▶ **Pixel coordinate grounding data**
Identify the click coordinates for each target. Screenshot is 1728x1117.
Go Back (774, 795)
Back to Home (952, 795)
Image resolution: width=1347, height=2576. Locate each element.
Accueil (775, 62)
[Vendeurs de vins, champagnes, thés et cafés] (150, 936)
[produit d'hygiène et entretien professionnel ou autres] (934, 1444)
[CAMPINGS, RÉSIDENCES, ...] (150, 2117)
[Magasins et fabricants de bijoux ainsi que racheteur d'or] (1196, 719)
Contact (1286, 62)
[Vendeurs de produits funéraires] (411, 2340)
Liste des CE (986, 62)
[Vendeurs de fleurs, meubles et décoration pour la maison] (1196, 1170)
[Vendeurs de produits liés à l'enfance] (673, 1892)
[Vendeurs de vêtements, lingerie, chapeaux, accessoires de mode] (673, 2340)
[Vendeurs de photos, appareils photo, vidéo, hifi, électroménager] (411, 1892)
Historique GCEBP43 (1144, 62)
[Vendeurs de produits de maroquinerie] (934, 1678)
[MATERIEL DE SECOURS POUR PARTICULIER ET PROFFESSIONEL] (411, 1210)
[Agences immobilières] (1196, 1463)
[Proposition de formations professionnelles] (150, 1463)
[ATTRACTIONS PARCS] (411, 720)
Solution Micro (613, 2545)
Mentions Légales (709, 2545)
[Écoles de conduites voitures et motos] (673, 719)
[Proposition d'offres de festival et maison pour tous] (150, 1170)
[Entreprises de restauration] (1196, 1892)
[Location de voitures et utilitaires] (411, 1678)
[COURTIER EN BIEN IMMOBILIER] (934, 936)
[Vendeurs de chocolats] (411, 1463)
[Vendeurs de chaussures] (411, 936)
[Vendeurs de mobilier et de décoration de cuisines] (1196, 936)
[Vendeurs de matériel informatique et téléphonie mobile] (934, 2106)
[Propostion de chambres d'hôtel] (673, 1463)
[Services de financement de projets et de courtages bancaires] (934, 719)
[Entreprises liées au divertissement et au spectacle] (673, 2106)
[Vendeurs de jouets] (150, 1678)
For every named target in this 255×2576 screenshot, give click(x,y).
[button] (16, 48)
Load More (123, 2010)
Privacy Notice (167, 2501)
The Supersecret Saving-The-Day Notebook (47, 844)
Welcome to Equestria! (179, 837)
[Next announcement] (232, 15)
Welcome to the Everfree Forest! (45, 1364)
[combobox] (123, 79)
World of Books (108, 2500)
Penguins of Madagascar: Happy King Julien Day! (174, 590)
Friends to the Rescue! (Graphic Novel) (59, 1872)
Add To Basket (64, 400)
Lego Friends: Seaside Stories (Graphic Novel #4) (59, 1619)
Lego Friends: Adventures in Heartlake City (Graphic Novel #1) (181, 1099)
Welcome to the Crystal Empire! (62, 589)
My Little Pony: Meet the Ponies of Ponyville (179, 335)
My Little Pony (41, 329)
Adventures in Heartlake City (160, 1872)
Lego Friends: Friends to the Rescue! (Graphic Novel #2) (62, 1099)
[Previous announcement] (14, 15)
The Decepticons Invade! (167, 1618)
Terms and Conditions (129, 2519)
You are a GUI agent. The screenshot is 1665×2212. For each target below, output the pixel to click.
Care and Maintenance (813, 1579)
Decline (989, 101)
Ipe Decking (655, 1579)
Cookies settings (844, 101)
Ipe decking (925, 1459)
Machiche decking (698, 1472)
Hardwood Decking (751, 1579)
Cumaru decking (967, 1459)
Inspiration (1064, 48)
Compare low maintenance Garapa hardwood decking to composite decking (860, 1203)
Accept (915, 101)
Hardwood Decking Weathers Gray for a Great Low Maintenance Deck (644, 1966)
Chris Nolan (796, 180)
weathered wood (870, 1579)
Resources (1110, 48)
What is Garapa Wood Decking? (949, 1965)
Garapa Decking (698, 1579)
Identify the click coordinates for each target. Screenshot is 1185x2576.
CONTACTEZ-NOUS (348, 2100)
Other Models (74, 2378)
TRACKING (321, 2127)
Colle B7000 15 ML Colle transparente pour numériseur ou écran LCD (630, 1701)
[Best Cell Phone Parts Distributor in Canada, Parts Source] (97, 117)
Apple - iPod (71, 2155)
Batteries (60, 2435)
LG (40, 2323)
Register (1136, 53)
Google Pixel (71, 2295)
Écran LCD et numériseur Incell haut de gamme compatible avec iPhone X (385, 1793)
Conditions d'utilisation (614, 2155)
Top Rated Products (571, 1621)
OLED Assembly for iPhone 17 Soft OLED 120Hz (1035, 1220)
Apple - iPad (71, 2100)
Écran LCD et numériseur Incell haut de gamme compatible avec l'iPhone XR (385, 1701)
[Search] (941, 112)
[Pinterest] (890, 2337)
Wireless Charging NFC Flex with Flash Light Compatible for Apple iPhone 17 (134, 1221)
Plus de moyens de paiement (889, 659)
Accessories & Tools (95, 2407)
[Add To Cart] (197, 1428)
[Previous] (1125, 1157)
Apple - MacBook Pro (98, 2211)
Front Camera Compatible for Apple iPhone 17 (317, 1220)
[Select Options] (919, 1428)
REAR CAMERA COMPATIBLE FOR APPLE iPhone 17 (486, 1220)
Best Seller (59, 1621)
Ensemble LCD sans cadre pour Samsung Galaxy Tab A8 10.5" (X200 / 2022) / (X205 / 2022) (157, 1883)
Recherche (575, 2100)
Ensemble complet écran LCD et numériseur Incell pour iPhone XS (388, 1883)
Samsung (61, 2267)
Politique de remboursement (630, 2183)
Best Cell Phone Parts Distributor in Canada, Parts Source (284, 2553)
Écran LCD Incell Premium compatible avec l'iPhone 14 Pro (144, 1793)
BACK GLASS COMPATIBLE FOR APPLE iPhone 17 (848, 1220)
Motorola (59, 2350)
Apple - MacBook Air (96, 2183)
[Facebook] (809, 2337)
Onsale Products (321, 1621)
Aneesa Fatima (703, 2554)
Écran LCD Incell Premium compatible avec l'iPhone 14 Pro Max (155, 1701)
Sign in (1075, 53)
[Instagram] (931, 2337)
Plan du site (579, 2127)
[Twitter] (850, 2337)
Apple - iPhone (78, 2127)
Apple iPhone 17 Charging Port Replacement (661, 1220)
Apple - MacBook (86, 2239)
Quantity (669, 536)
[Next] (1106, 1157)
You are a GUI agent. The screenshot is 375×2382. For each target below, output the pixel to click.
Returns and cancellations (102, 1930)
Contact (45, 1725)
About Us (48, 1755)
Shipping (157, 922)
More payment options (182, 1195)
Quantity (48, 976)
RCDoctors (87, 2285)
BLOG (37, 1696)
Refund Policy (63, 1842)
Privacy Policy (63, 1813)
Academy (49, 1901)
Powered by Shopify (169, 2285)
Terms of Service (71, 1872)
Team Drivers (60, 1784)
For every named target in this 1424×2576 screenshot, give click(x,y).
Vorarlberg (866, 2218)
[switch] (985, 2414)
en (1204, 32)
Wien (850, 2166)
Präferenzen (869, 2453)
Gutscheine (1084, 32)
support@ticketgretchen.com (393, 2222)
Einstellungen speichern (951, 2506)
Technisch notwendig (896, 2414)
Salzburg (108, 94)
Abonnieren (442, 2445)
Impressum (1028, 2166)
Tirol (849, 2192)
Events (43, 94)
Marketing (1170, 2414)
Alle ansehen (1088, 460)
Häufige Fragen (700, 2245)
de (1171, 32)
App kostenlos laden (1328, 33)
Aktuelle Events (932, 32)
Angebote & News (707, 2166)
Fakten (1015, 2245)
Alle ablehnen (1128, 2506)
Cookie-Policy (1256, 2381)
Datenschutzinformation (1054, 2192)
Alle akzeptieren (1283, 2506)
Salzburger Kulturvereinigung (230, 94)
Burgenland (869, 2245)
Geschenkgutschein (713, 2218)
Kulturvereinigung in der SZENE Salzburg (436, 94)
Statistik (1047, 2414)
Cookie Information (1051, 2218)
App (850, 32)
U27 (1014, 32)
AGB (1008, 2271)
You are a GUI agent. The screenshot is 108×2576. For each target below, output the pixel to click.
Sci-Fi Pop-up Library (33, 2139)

▶ **Aim of the task**
Please reproduce, exactly as they appear above, the lines from the line containing "[Add To Cart] (197, 1428)" up to and including the line containing "Politique de remboursement (630, 2183)".

▶ **Finished task**
[Add To Cart] (197, 1428)
[Previous] (1125, 1157)
Apple - MacBook Pro (98, 2211)
Front Camera Compatible for Apple iPhone 17 (317, 1220)
[Select Options] (919, 1428)
REAR CAMERA COMPATIBLE FOR APPLE iPhone 17 (486, 1220)
Best Seller (59, 1621)
Ensemble LCD sans cadre pour Samsung Galaxy Tab A8 10.5" (X200 / 2022) / (X205 / 2022) (157, 1883)
Recherche (575, 2100)
Ensemble complet écran LCD et numériseur Incell pour iPhone XS (388, 1883)
Samsung (61, 2267)
Politique de remboursement (630, 2183)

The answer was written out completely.